Interaction of Dicyclohexylcarbodiimide with the Proton‐Conducting Pathway of Mitochondrial H+‐ATPase

Abstract

In this paper a study is presented of the interaction of N,N′‐dicyclohexylcarbodiimide (DCCD) with the H+‐ATPase of mitochondria. Inhibition of proton conduction by the membrane sector (Fo) of the H+‐ATPase has been characterized by kinetics analysis of the effect of DCCD on the anaerobic decay of ΔμH+ set up by respiration in submitochondrial particles containing (ESMP) or deprived (USMP) of the catalytic sector (F1).The inhibitory effect of DCCD was directly related to the amount of DCCD bound independently of the time of incubation and of the concentration applied.

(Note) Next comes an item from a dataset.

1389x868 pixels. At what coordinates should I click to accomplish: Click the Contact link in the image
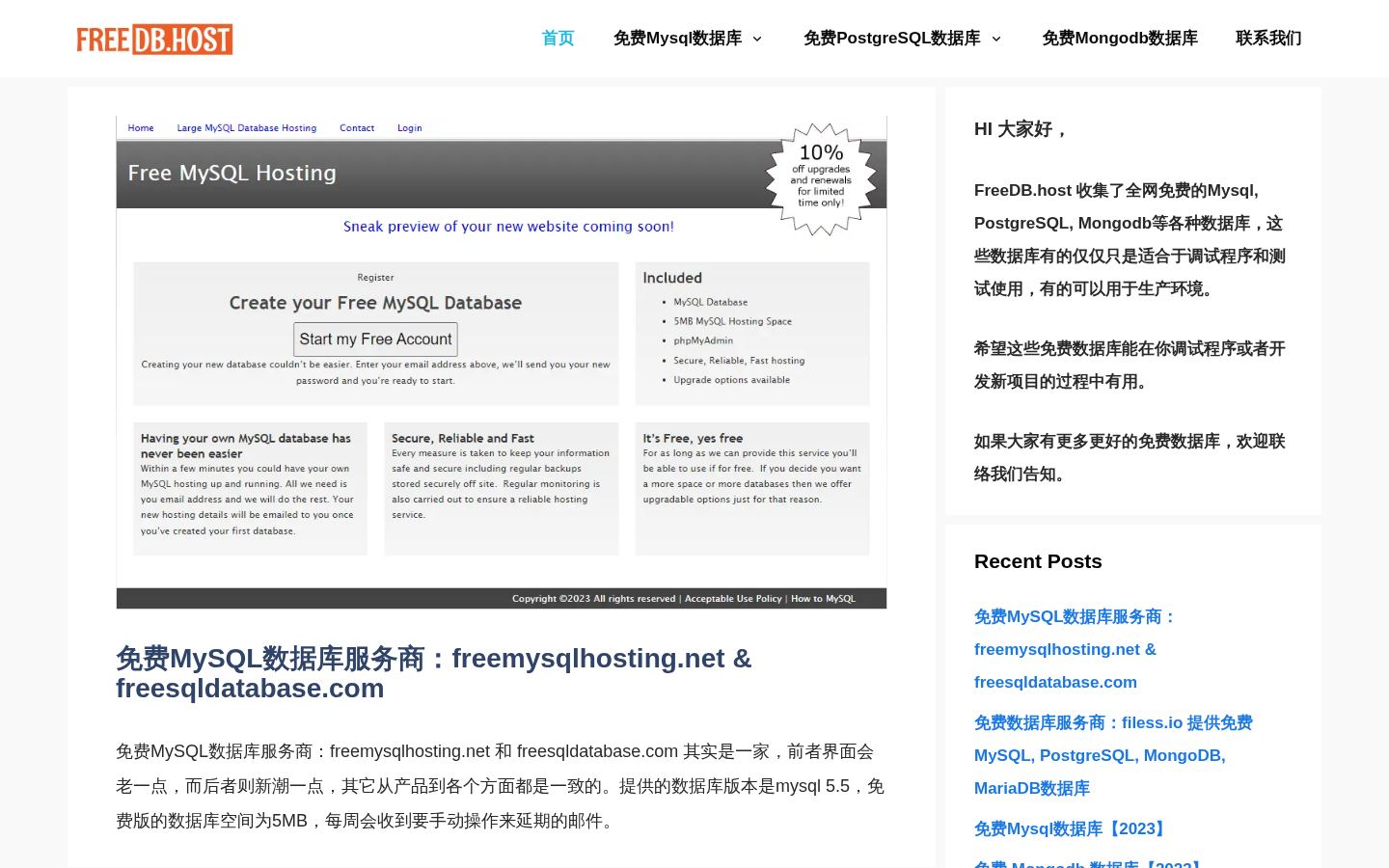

Both in ESMP or USMP 2—3 nmol DCCD/mol Fo were required for the maximal inhibition of proton conduction.In ESMP the anaerobic relaxation of ΔμH+ is biphasic. Both phases were inhibited by DCCD and the titration curve indicated that the slow phase is directly related to the hydrolytic activity of H+‐ATPase. In USMP the anaerobic relaxation of ΔμH+ is monophasic. DCCD, at low concentrations, restored the biphasic pattern with the appearance of a transient fast phase having a kinetic constant higher than that of the control. Whilst the slow phase was immediately inhibited by DCCD the fast phase started to be inhibited only at concentrations higher than 1 nmol DCCD bound/mg protein.The data reported support the view that the fast phase of proton conduction reflects a conformational state of Fo, with higher proton conductivity, which is induced by high aerobic ΔμH+.Electrophoretic analysis of the labeling by [14C]DCCD of membrane polypeptides indicated that the inhibition of the state of low proton conductivity of Fo can be correlated with binding to the 8000‐Mr form of DCCD‐binding proteolipid, whilst inhibition of the state of high proton conductivity of Fo can be correlated with binding to the 16000‐Mr polypeptide.